TASK ITEM:
Of the lines in the data below, write out exactly those from the one holding "Pokyny pre autorov (58, 1009)" through the one holding "Dita Rukriglová (41, 694)", both included.

☆ ☆ ☆ ☆

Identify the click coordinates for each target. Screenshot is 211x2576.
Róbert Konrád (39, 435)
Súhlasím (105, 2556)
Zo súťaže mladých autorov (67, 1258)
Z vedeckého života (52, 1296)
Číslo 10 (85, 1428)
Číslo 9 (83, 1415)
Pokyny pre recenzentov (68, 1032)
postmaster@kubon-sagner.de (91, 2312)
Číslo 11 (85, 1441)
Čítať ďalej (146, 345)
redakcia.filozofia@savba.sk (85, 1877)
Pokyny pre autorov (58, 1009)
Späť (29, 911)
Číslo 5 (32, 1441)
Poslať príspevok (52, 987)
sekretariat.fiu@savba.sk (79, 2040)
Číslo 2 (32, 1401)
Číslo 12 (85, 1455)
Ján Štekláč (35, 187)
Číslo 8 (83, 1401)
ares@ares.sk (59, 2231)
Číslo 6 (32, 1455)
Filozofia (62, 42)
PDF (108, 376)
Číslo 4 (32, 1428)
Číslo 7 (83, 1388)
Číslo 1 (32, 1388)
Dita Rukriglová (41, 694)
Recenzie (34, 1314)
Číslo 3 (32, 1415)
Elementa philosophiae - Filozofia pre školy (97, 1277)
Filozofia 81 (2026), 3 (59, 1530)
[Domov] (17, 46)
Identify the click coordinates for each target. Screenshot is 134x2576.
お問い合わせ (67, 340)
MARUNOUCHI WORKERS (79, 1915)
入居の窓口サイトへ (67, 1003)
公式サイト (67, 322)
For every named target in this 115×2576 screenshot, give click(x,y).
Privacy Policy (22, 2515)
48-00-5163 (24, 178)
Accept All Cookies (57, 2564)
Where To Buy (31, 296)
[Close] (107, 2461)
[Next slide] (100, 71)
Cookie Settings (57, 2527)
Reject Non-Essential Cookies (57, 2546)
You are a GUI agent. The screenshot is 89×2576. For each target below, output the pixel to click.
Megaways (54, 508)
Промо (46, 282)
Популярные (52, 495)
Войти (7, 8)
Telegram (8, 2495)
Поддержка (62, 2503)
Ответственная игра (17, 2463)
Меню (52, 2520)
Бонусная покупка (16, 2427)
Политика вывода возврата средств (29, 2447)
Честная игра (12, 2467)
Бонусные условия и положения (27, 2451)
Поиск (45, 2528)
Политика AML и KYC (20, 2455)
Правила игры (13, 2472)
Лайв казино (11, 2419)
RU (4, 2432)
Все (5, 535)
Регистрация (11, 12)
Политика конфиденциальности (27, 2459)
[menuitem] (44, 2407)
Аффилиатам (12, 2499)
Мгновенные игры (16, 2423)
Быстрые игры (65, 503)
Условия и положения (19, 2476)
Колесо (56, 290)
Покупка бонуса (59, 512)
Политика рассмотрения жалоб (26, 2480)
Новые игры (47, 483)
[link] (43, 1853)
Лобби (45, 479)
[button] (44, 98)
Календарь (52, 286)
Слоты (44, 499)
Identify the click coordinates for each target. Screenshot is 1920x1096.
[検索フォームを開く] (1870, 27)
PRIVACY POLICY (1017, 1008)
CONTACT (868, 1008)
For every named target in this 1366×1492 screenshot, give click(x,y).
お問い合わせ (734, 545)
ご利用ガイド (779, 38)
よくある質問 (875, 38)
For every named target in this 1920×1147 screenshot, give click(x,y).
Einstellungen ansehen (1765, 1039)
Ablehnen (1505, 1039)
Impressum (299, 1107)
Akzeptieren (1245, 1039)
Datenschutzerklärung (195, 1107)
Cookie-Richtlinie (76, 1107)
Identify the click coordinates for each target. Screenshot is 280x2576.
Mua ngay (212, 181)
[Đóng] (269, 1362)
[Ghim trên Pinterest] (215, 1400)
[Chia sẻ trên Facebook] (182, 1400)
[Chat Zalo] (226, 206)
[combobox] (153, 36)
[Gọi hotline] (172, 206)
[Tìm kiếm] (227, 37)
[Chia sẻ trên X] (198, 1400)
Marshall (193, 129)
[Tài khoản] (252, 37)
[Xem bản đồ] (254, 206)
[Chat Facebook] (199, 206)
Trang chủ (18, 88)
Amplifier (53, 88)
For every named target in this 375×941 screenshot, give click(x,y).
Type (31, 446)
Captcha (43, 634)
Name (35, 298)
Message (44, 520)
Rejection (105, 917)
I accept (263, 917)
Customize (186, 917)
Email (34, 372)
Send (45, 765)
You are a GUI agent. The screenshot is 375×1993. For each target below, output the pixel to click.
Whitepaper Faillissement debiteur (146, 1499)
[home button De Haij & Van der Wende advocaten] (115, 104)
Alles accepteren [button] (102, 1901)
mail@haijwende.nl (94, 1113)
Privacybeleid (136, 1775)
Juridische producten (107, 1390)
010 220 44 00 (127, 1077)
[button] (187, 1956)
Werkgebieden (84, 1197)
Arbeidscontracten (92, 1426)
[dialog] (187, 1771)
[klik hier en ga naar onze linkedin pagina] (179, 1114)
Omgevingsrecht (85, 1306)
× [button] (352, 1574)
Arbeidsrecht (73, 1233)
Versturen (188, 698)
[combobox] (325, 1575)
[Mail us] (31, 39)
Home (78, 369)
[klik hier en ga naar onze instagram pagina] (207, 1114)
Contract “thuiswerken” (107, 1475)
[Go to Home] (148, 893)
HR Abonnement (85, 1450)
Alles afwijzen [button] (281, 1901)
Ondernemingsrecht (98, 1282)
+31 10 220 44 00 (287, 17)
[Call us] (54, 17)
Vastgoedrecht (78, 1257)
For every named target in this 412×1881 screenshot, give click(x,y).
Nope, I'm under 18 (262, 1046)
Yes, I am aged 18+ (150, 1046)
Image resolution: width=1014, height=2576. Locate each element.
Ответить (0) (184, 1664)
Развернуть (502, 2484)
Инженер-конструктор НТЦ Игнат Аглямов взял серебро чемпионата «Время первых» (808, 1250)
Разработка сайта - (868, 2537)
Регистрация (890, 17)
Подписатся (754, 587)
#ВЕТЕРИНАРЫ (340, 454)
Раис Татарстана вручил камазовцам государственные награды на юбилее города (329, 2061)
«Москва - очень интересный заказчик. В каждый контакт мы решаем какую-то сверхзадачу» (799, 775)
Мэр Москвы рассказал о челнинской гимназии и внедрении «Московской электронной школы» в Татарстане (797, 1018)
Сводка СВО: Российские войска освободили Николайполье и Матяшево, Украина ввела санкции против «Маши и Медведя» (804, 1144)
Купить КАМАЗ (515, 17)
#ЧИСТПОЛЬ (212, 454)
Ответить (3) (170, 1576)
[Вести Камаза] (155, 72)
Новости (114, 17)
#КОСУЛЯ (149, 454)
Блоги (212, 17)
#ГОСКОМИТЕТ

☆ ☆ ☆ ☆

ANSWER BOX:
Pokyny pre autorov (58, 1009)
Späť (29, 911)
Číslo 5 (32, 1441)
Poslať príspevok (52, 987)
sekretariat.fiu@savba.sk (79, 2040)
Číslo 2 (32, 1401)
Číslo 12 (85, 1455)
Ján Štekláč (35, 187)
Číslo 8 (83, 1401)
ares@ares.sk (59, 2231)
Číslo 6 (32, 1455)
Filozofia (62, 42)
PDF (108, 376)
Číslo 4 (32, 1428)
Číslo 7 (83, 1388)
Číslo 1 (32, 1388)
Dita Rukriglová (41, 694)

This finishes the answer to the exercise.